### [EXERCISE SET]
• 1. Transcribe the portion of the passage on membrane fusion complexes starting at "Dysferlin/Caveolin 3/MG53 (TRIM72)" and ending at "signaling (Muriel et al. 2022).".
• 2. Render into Spanish the following sentence from the passage on membrane fusion complexes: "STX6 is required for the fusion between GcAVs and REs to promote clearance of intracellular GAS by autophagy."

### [SELECTED EXCERPT]

Fusion pore forming subunits of Mus musculus
Synaptobrevin-2 (Syb2; Vamp2) of 116 aas and one C-terminal TMS
Syntaxin (SyxB) of 236 aas and one C-terminal TMS
Synaptosomal-associated portein, Snap-25 of 206 aa and 0 TM  

The RABGET1 (RABEX5) - STX6-VAMP3-VTI1B complex mediates fusion between recycling endosomes and Streptococcus (GAS)-containing autophagosome-like vauoles (Nozawa et al. 2017). Macroautophagy/autophagy plays a critical role in immunity by directly degrading invading pathogens such as Group A Streptococcus (GAS), through a process that has been named xenophagy. Autophagic vacuoles directed against GAS, termed GAS-containing autophagosome-like vacuoles (GcAVs), use recycling endosomes (REs) as a membrane source. This complex mediates fusion between GcAVs and REs. STX6 (syntaxin 6) is recruited to GcAVs and forms a complex with VTI1B and VAMP3 to regulate the GcAV-RE fusion that is required for xenophagy. STX6 targets the GcAV membrane through its tyrosine-based sorting motif and transmembrane domain, and localizes to TFRC (transferrin receptor)-positive punctate structures on GcAVs through its H2 SNARE domain. STX6 is required for the fusion between GcAVs and REs to promote clearance of intracellular GAS by autophagy. VAMP3 and VTI1B interact with STX6 which become localized on the TFRC-positive puncta on GcAVs for RE-GcAV fusion. Knockout of RABGEF1 impairs the RE-GcAV fusion and STX6-VAMP3 interaction. Thus, RABGEF1 mediates RE fusion with GcAVs through the STX6-VAMP3-VTI1B complex.

FABGET1 - STX6-VAMP3-VTI1B complex of Homo sapiens
FABGET1 (Q9UJ41) of 708 aas and 0 TMSs
Stx6 (O43752) of 255 aas and 1 C-terminal TMS
VTI1B (Q9UEU0) of 232 aas and 1 C-terminal TMS
VAM3 (VAMP3; Q15836) of 100 aas and 1 C-terminal TMS

Dysferlin/Caveolin 3/MG53 (TRIM72) complex.  Mediates vesicle fusion and membrane repair in muscle cells (Fuson et al. 2014).  Dysferlin (DysF; Fer1L1) belongs to the Ferlin family.  A deficiency of dysferlin, which binds lipids in a Ca2+-dependent process, causes vesicle accumulation near membrane lesions (Roostalu and Strähle 2012). The C2 domains of dysferlin plays roles in membrane localization, Ca2+ signaling and sarcolemmal repair (Muriel et al. 2022). Dysferlin, a transmembrane protein containing 7 C2 domains, C2A through C2G, concentrates in transverse tubules of skeletal muscle, where it stabilizes voltage-induced Ca2+ transients and participates in sarcolemmal membrane repair. Each of dysferlin's C2 domains except C2B regulate Ca(2+) signaling (Muriel et al. 2022).

### [DATASET]

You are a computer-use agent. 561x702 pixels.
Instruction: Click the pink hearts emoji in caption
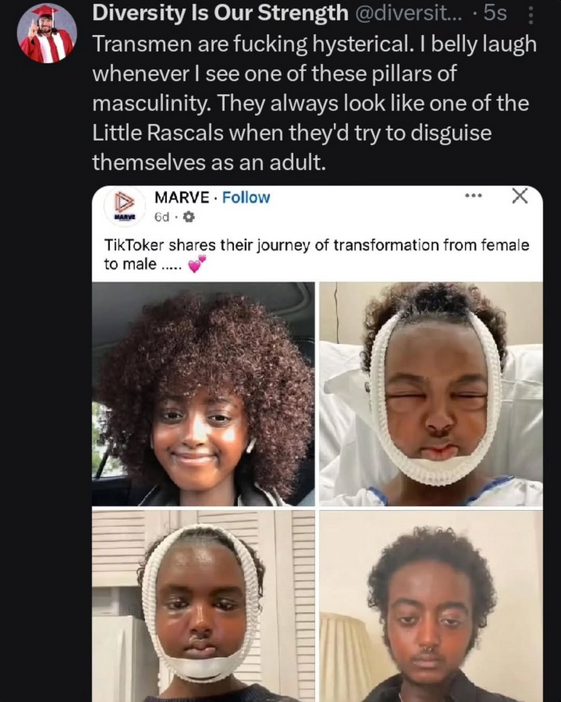197,264
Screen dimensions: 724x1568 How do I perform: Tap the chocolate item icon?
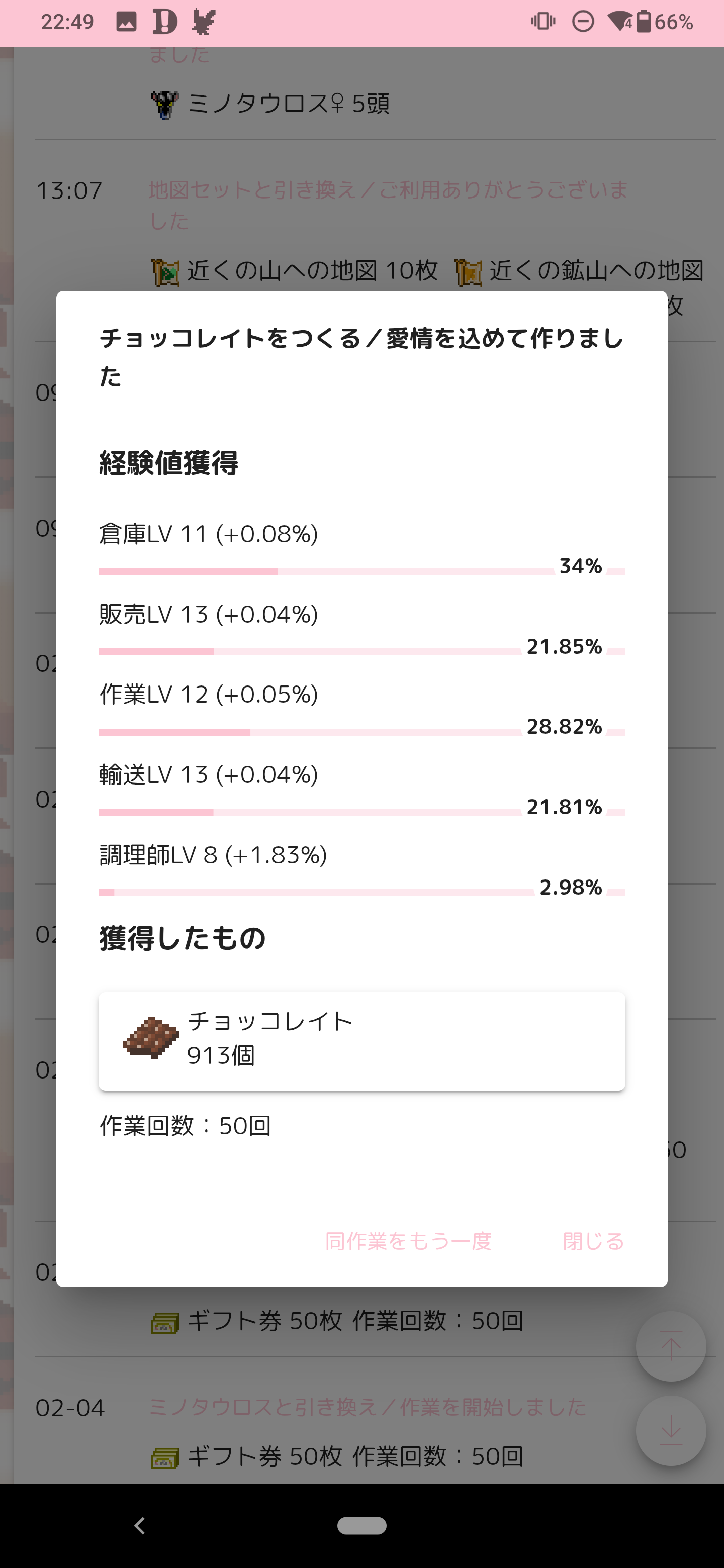(x=151, y=1038)
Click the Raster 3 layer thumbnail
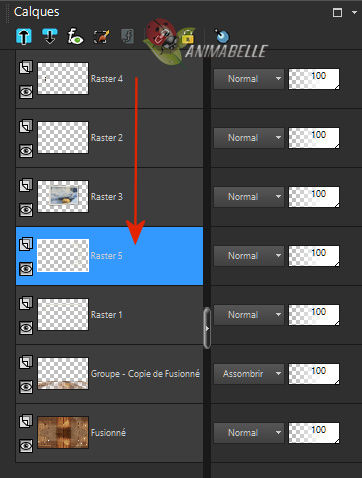The width and height of the screenshot is (362, 478). point(63,197)
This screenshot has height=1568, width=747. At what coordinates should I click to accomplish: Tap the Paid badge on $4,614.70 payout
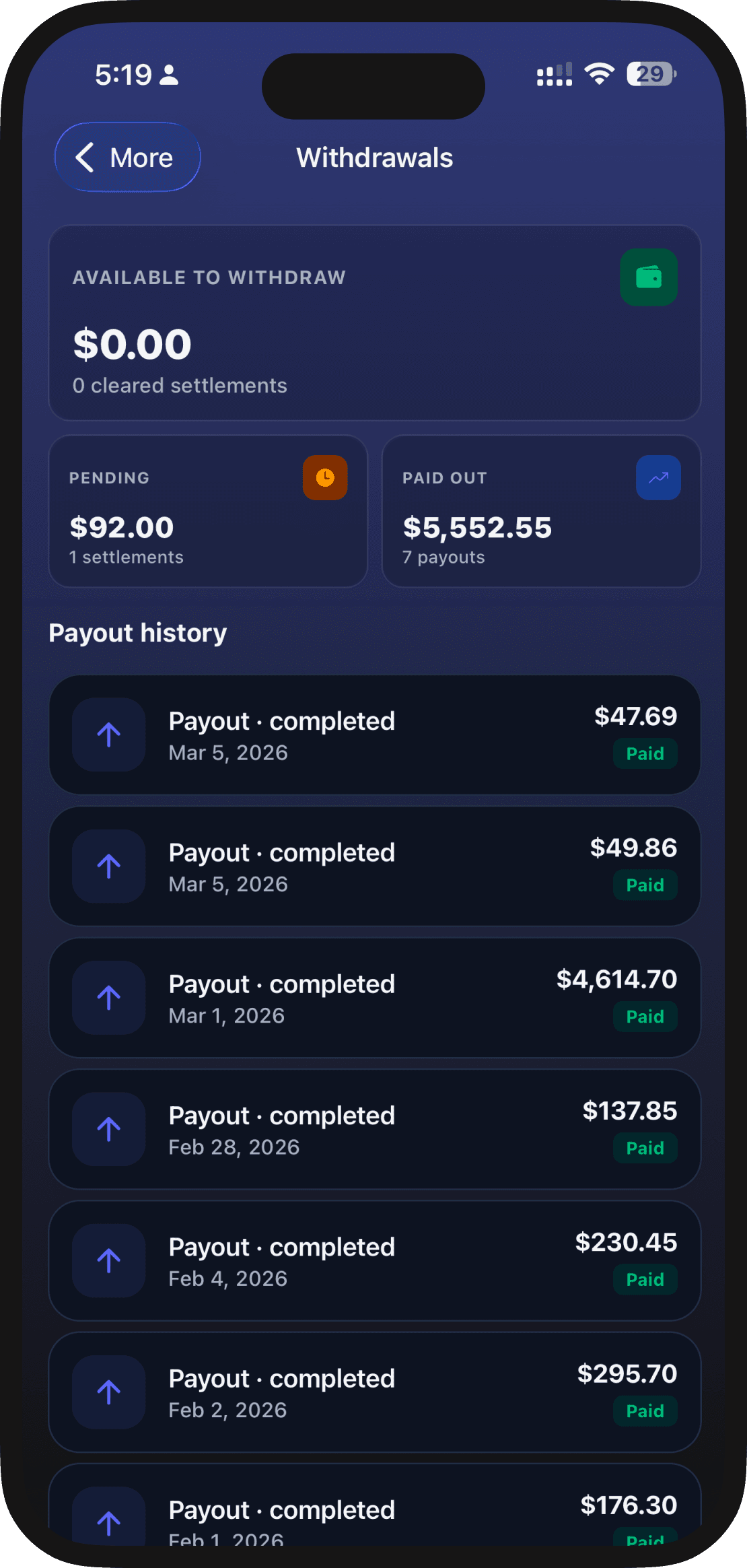(645, 1017)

### [WRITTEN ANSWERS]
• 1.
Dysferlin/Caveolin 3/MG53 (TRIM72) complex.  Mediates vesicle fusion and membrane repair in muscle cells (Fuson et al. 2014).  Dysferlin (DysF; Fer1L1) belongs to the Ferlin family.  A deficiency of dysferlin, which binds lipids in a Ca2+-dependent process, causes vesicle accumulation near membrane lesions (Roostalu and Strähle 2012). The C2 domains of dysferlin plays roles in membrane localization, Ca2+ signaling and sarcolemmal repair (Muriel et al. 2022). Dysferlin, a transmembrane protein containing 7 C2 domains, C2A through C2G, concentrates in transverse tubules of skeletal muscle, where it stabilizes voltage-induced Ca2+ transients and participates in sarcolemmal membrane repair. Each of dysferlin's C2 domains except C2B regulate Ca(2+) signaling (Muriel et al. 2022).

• 2. STX6 es necesaria para la fusión entre las GcAV y los RE con el fin de promover la eliminación del GAS intracelular mediante autofagia.